■ **What you should do**:
Look through the entries below and extract exactly the lines from the one containing "Email* (1085, 1401)" through the one containing "Centro Studi Federici (1745, 394)", ends included.

++++++

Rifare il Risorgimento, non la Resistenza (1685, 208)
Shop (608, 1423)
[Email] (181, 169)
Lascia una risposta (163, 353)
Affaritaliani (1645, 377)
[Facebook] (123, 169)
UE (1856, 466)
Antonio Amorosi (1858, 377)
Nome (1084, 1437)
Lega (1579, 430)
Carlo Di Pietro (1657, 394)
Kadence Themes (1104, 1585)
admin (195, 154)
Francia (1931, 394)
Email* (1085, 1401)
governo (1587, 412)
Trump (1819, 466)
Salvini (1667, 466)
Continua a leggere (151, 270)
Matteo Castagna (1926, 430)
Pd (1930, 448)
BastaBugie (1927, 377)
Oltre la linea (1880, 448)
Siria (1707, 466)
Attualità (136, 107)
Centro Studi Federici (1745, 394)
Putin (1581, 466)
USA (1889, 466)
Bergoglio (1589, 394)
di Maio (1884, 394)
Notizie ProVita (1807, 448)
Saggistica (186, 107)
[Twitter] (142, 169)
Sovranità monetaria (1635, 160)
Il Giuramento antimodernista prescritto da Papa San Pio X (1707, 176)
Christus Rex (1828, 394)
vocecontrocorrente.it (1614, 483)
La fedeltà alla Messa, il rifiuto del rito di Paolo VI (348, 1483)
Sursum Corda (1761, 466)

++++++

■ **Response area**:
Email* (1085, 1401)
governo (1587, 412)
Trump (1819, 466)
Salvini (1667, 466)
Continua a leggere (151, 270)
Matteo Castagna (1926, 430)
Pd (1930, 448)
BastaBugie (1927, 377)
Oltre la linea (1880, 448)
Siria (1707, 466)
Attualità (136, 107)
Centro Studi Federici (1745, 394)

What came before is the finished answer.